I didn't mean too. Really I didn't. Years ago I picked up a very nice Euskaltel-Euskaldi replica Orbea Starship with full Columbus tubing - amazing bike my only complaint was that it was an aluminium frame which kinda started bothering me after centuries (on which I did many).

Here it is not long after I purchased the bike;









After more than 10,000 miles my eye started to wander towards Carbon Fiber. More compliance, less buzzy, so I started poking around looking for frames thinking that all my Dura-Ace stuff on the Orbea was still in great shape so I could just move that to a new chassis. For probably the same reasons many of you probably decided on your Look, I decided on and then found an immaculate, unused 586 Origin.

But it didn't stop there - Oh no. To get my seating position correct, I needed a longer stem - and if I'm getting a longer stem, I may as well upgrade to the 31.8 handlebar - so why not the Aero Easton EC-90? I mean I loved my old-school EC-90 on the Orbea...

But then the simple, silver WH-7800 wheels didn't look quite right, but they were straight and true and plenty strong - until I stumbled across an immaculate, unused set of WH-7850-50's for a price that was almost too good to be true. How could I say no? Well, I couldn't. Now, what started out as a simple frame swap has really turned into something pretty amazing - a dream-bike of sorts. 

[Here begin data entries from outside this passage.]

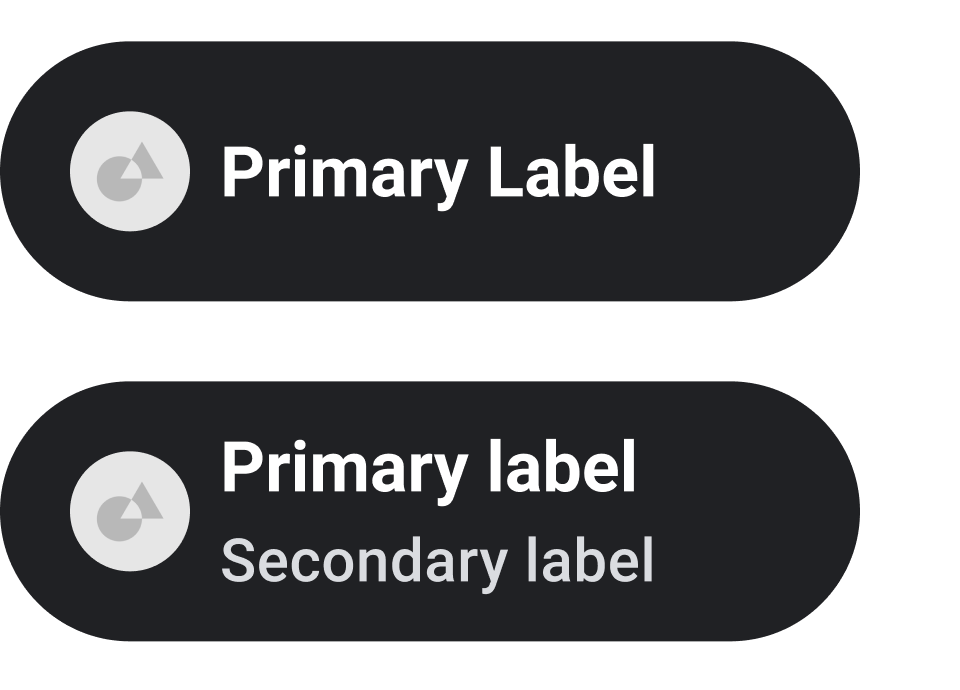Click the avatar icon in the bottom chip
960x690 pixels.
(x=130, y=511)
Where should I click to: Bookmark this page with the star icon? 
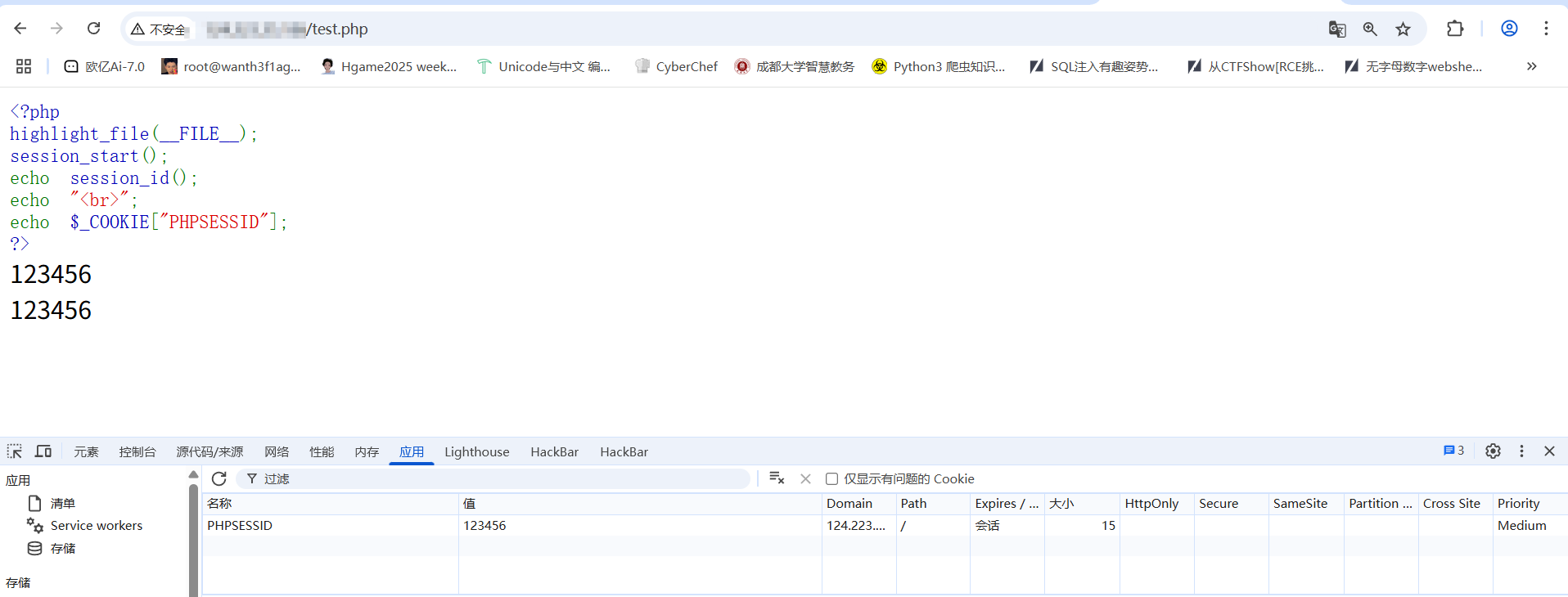(1404, 29)
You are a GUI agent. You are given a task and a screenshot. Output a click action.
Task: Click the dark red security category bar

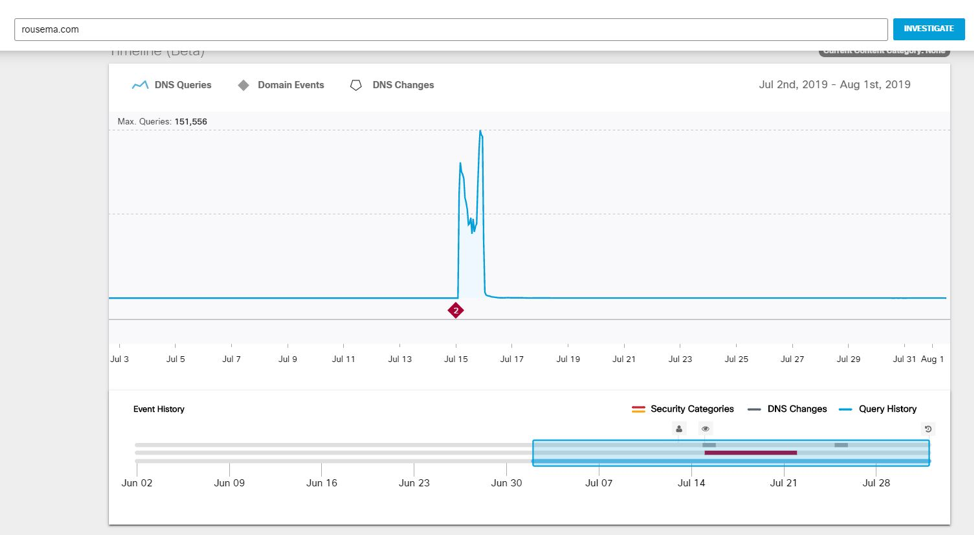click(750, 453)
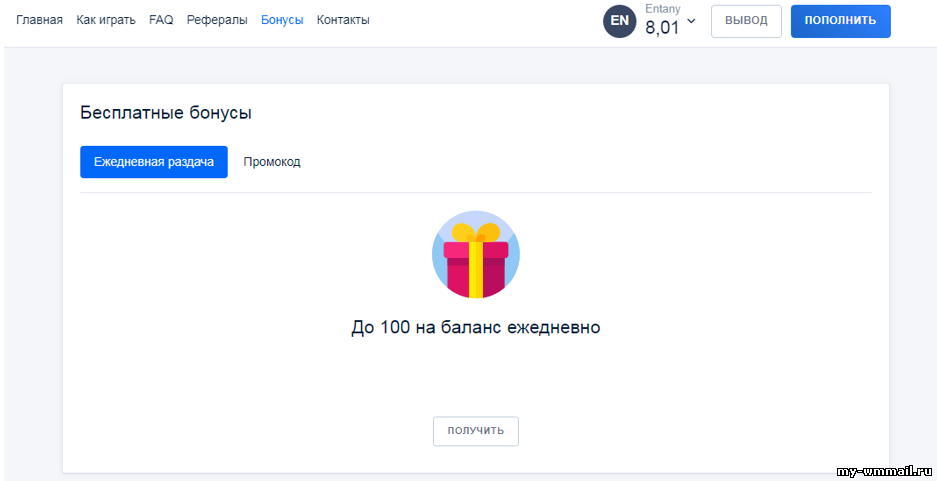Claim the bonus with ПОЛУЧИТЬ button

click(476, 431)
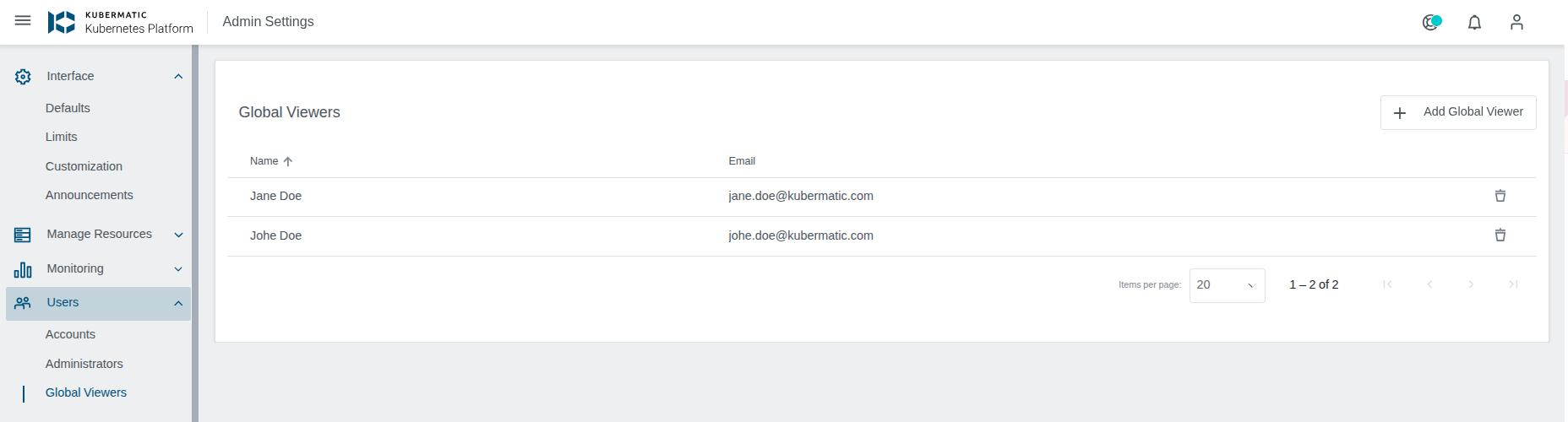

The only parts that made the transition were the brakes, crank, pedals, derailleurs, computer and oddly enough, the seat bag. But wow! What a ride! I s'pect I'll be putting many more miles on this one.

And because I'm pretty geeked-out right now, here's a pic from todays ride. 









dp


----------



## nyvram (Apr 11, 2002)

gorgeous bike!


----------



## sp3000 (Jul 10, 2007)

Looks awesome! Only thing left to do on that is line up the logos on the tyres!

Enjoy and I'm sure you'll have many many happy miles on it!


----------



## maximum7 (Apr 24, 2008)

Beautiful, beautiful, beautiful !!!
Same paint scheme as my 585. 
But wait, what stem is that on there?


----------



## twiggy73 (Jan 19, 2010)

Awsome ride Looks Great 

great to see it out and about in the hills 

Happy riding 

Twiggy


----------



## nyvram (Apr 11, 2002)

i really really like those wheels on that bike. the more i look the more i like!


----------



## Johnpembo73 (Jul 28, 2011)

What a stunning looking bike!!!!:thumbsup:


----------